Tickets are now available to purchase to just attend the buffet meal on Thursday 21st March 2024.
Guest speaker will be Alison Mau who will be speaking about her new venture : TIKA
Ali Mau has been a journalist and broadcaster for 40 years, a familiar face as one of TVNZ’s stars across several high-profile shows (including Fair Go) for a good two decades, before she launched, in early 2018, a national #metoo investigation into sexual harassment, supported by Stuff.
Over the following five years, she and others brought to account a number of perpetators. The work was substantial and recognised – in 2021, Mau was named Reporter of the Year at the annual Voyager Media Awards. The judges described her work as “fearless, determined pursuits that deserve the highest commendation”.
She left Stuff last July but her passion for helping survivors has not dissipated. Over the past eight months, working with another #metoo campaigner, Zoë Lawton, Mau has been developing a new venture, Tika.
Tika (tika.org.nz) “is a non-profit organisation that will provide an innovative legal service to people who have experienced sexual harm”.
That support includes free legal advice and representation and special technology to identify alleged, repeat perpetrators.
The backdrop – and a motivating factor for Mau – is what she describes as New Zealand’s “appallingly low” reportage of sexual harm. According to official figures cited in a launch document for Tika, 92 per cent of sexual harm is unreported.
“That’s because of the barriers that survivors still face, which is fear of not being believed or they’re nervous about trying to negotiate the legal space alone,”
“Many, many people don’t know for sure whether what’s happened to them is illegal.”
Tika – translated from te reo Māori as truth, justice and fairness – will be a platform for people to report their experiences, including the name of their alleged perpetrator. Tika will then crosscheck its database for any other registered clients who have been harmed by the same person.
The site will be secure and private and follow-up discussions with Lawton, a barrister, would be legally protected.
“We’ve focused initially on groups because we know that group reporting has a number of advantages, including safety and comfort in numbers,” says Mau.
From her own experience as a reporter, survivors found “great comfort” in knowing they weren’t alone. Quite often a group approach meant a stronger legal case.
Tika will be “heavily survivor-focused”, says Mau.
A big motivating factor for survivors coming forward is a desire to ensure that what happened to them did not happen to anyone else.
“Survivors will be in a group and will be given their legal options along a range of pathways – criminal, civil, regulatory body or mediation. They can all decide individually and they can pull out whenever they want if they feel that they’ve gone as far along the process as they want to.”

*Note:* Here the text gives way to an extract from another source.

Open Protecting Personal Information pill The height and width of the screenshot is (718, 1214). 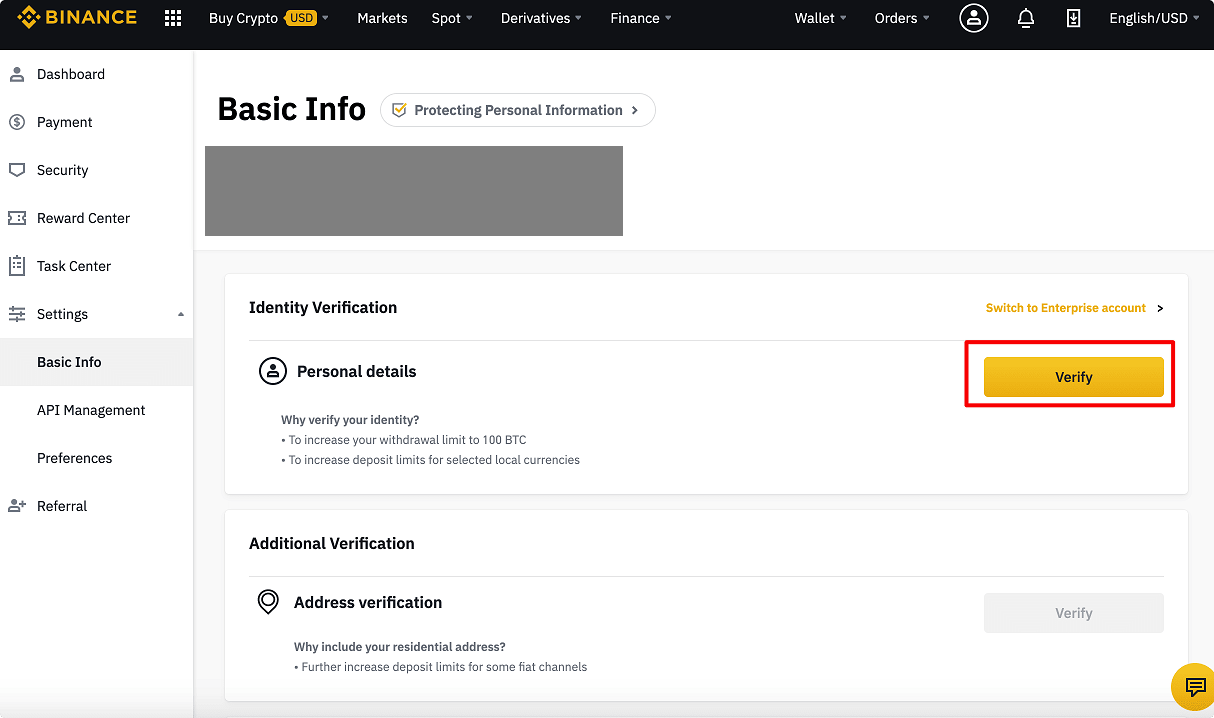517,110
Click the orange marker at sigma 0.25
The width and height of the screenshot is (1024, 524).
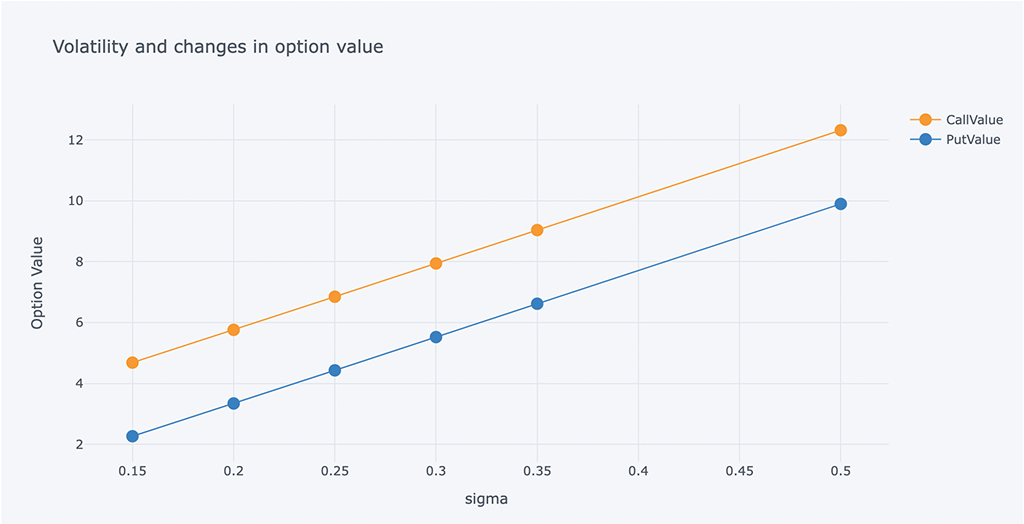click(x=335, y=297)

Mau and Lawton have enlisted Maria Dew KC to help on civil cases and have been working closely with specialist police on their plans for when criminal complaints need to be laid.
“It’s not just for women in the workplace. It’s for men. It’s especially for Māori and Pasifika, LGBTQI+, disabled communities and migrant communities who are disproportionately affected by this issue of sexual harm. We need to be ready to go from zero to 100 at launch.”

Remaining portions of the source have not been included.